• _Records from a dataset_:
_ _ _ _

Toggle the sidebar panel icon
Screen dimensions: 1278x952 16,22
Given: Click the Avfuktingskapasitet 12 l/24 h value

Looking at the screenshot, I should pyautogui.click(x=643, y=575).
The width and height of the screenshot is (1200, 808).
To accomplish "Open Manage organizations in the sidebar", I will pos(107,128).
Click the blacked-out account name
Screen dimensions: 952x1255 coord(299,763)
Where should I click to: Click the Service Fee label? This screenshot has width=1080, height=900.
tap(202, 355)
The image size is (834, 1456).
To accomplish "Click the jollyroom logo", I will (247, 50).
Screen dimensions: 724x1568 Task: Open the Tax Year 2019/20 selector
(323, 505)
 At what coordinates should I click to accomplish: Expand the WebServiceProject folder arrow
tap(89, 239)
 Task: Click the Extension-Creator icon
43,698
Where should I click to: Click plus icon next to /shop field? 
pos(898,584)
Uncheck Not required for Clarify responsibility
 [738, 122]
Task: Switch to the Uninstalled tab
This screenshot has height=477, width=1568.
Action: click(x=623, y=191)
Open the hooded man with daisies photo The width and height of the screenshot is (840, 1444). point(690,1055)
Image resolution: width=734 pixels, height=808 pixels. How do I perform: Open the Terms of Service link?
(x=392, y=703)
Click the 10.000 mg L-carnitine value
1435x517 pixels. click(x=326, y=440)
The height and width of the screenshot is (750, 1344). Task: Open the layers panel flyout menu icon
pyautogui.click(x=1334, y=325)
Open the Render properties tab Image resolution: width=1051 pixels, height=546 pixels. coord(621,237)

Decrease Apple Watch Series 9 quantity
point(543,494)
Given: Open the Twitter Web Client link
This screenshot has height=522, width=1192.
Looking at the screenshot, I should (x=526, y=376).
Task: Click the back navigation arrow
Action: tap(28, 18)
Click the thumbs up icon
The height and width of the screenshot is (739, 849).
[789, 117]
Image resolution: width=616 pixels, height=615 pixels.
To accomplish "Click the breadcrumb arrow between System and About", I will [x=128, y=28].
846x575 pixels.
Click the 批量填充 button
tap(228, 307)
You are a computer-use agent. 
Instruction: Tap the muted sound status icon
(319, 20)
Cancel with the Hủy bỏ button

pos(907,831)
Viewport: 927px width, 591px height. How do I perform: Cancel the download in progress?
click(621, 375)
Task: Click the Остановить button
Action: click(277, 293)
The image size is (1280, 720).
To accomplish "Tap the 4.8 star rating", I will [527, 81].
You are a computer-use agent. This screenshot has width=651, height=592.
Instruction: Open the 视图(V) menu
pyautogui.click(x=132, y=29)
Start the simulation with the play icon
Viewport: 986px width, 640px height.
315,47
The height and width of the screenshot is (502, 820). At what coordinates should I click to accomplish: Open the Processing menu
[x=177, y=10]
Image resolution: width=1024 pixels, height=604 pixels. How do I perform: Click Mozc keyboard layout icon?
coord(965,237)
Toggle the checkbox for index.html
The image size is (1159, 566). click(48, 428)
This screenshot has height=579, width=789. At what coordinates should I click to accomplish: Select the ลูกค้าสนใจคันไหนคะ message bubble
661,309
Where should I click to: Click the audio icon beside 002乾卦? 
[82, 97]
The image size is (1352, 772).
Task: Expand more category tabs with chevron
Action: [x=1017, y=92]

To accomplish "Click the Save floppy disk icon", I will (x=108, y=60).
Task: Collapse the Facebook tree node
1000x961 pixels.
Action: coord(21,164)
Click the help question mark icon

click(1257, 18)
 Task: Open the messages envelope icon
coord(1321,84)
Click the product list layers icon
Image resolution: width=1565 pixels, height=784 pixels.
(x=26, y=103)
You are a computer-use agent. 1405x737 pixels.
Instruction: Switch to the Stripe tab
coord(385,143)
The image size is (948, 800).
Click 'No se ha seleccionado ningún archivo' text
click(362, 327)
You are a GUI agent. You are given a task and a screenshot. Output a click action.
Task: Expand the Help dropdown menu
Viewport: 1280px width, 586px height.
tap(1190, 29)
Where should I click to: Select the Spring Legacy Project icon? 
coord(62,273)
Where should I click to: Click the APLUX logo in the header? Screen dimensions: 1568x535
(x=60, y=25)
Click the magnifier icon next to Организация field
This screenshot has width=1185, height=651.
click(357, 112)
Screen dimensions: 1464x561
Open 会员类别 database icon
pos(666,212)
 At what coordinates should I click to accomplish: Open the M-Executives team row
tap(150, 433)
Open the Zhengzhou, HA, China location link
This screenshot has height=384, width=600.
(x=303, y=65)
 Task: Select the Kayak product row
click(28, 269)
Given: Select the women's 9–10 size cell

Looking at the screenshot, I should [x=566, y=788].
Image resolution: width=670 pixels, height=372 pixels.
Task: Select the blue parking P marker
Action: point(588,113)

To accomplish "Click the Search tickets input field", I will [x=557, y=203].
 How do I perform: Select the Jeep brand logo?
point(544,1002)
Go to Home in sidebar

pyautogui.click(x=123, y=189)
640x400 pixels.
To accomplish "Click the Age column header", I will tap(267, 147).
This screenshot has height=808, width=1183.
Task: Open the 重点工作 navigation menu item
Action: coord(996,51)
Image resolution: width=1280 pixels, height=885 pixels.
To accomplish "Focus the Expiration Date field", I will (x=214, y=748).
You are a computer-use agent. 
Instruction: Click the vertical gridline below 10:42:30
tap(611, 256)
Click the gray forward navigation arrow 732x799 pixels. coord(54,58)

_ _ _ _

• _Exercise brief_: Using the data above, reproduce exactly the lines from the line that contains "Task: Open the messages envelope icon" through the line that contains "The image size is (948, 800).", including both.

• _Response for this exercise_:
 Task: Open the messages envelope icon
coord(1321,84)
Click the product list layers icon
Image resolution: width=1565 pixels, height=784 pixels.
(x=26, y=103)
You are a computer-use agent. 1405x737 pixels.
Instruction: Switch to the Stripe tab
coord(385,143)
The image size is (948, 800).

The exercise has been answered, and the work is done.